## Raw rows
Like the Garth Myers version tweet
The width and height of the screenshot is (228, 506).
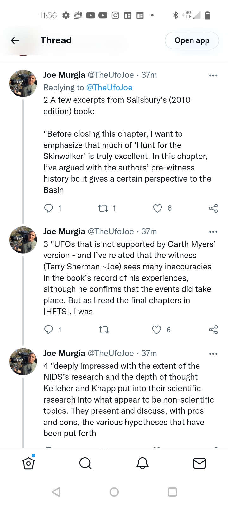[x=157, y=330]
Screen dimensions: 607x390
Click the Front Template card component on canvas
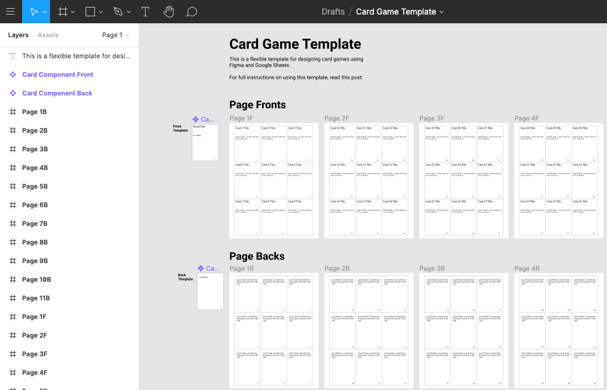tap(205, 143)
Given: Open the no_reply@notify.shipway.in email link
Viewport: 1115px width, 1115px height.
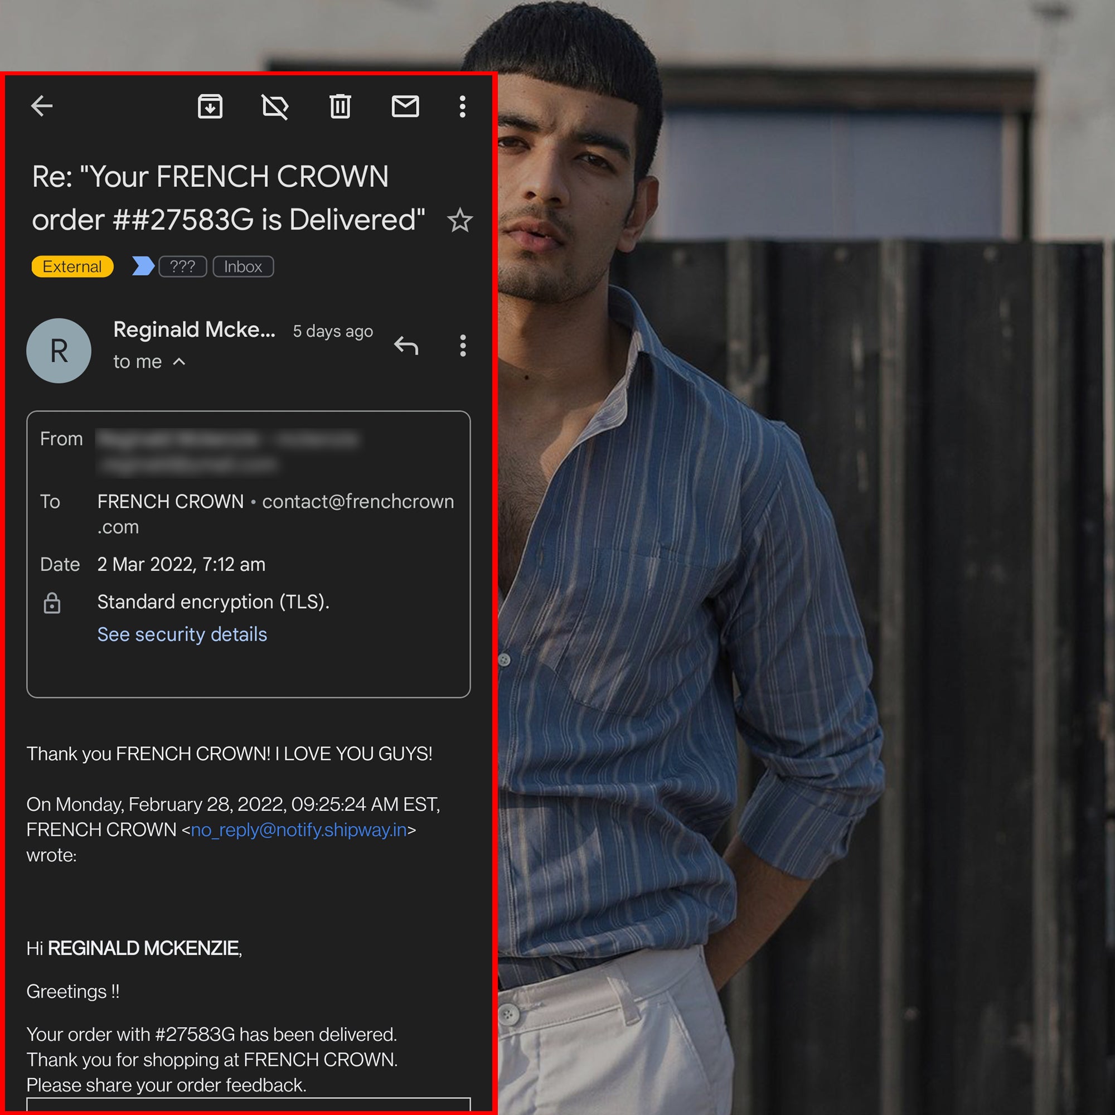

## STATED EXERCISE
Reproduce the rows above verbatim, line for line, omitting the pictures from your answer.

## FINAL RESULT
Like the Garth Myers version tweet
The width and height of the screenshot is (228, 506).
[x=157, y=330]
Screen dimensions: 607x390
Click the Front Template card component on canvas
tap(205, 143)
Given: Open the no_reply@notify.shipway.in email link
Viewport: 1115px width, 1115px height.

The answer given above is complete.